From a multiples perspective, Noble is the cheaper of the two. It trades at a respective 26.4x and 9.8x past and forward earnings while Transocean trades at 15.8x forward earnings. With that said, Transocean does have a dividend yield that is nearly 500 bps higher at 6.6% and is 20% less volatile. Gross margins are also 400 bps lower at Transocean, which is a catalyst in the sense that it can be easily closed.
At the third-quarter earnings call, Transocean's CEO, Steven Newman, was quick to express weak performance:
Let me say at the outset how disappointed I am with the third quarter results. While there were some real positives on the marketing side of the business, we simply did not deliver the operational results we wanted.
For the third quarter, we reported a net loss of $0.22 per diluted share. After adjusting for discontinued operations and the other items noted in our press release, adjusted diluted earnings per share would have been $0.03. This compares to $0.59 for the second quarter of 2011.
When compared with the second quarter, the third quarter's adjusted results were impacted by lower revenues, higher costs and an increase in our effective tax rate.

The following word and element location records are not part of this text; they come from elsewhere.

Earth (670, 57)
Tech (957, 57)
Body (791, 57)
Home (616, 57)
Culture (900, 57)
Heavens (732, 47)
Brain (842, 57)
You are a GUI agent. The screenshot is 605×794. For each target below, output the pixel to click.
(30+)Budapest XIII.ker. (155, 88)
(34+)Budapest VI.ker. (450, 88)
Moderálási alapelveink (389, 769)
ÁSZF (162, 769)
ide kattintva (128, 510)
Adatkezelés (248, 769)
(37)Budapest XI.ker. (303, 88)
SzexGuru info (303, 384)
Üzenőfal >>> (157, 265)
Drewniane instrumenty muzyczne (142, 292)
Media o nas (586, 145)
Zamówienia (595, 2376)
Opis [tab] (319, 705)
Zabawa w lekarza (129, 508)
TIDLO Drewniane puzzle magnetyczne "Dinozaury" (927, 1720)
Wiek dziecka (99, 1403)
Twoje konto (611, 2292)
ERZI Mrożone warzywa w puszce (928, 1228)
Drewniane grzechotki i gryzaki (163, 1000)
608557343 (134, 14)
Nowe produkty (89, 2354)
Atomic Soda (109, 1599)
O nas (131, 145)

Revenue efficiency further declined sequentially by 260 bps to 89.5% in the third quarter. With that said, the stock is up by 25.4% for the year to date. Part of the reason it is up stems from the Macondo ruling thus far. The court found that the company was protected against BP's claim that Transocean was liable for the more than $40B worth of cleanup costs. However, the court also argued that the indemnity did not extend to punitive damages related to the Oil Pollution Act and Clean Water Act. Given the uncertainty around future liability, the market reaction may have been too quick to react.
Consensus estimates for Transocean's EPS forecast that it will decline by 74.7% to $1.50 in 2011, and then grow by 96.7% and 58.6% in the following two years. Of the 27 revisions to estimates, 21 have gone down for a net change of -5.5%.
Noble, on the other hand, has a much brighter story going for it. As the market has finally accounted for much of the likely downtime arising from maintenance and rig build, the focus will shift to how well the company is transitioning in deepwater. While newbuilds are aggressively increasing scale, the offshore market is benefiting from improving trends. Given cash flow demands from construction, investors will likely have to be patient on capital allocation. Noble has done a stellar job thus far in divesting mature midwater rigs and jacks to help shift over into an offshore drilling brand. It recently reached a lucrative contract with Shell (RDS.A) that has a day rate of $530K plus a 15% potential bonus.
Consensus estimates for Noble's EPS forecast that it will grow by 166.4% to $3.49 in 2012 and then by 32.1% and 21.9% more in the following two years. Modeling a CAGR of 62.5% for EPS over the next three years and discounting backward by a WACC of 9% implies that Noble may eventually hit $67.94.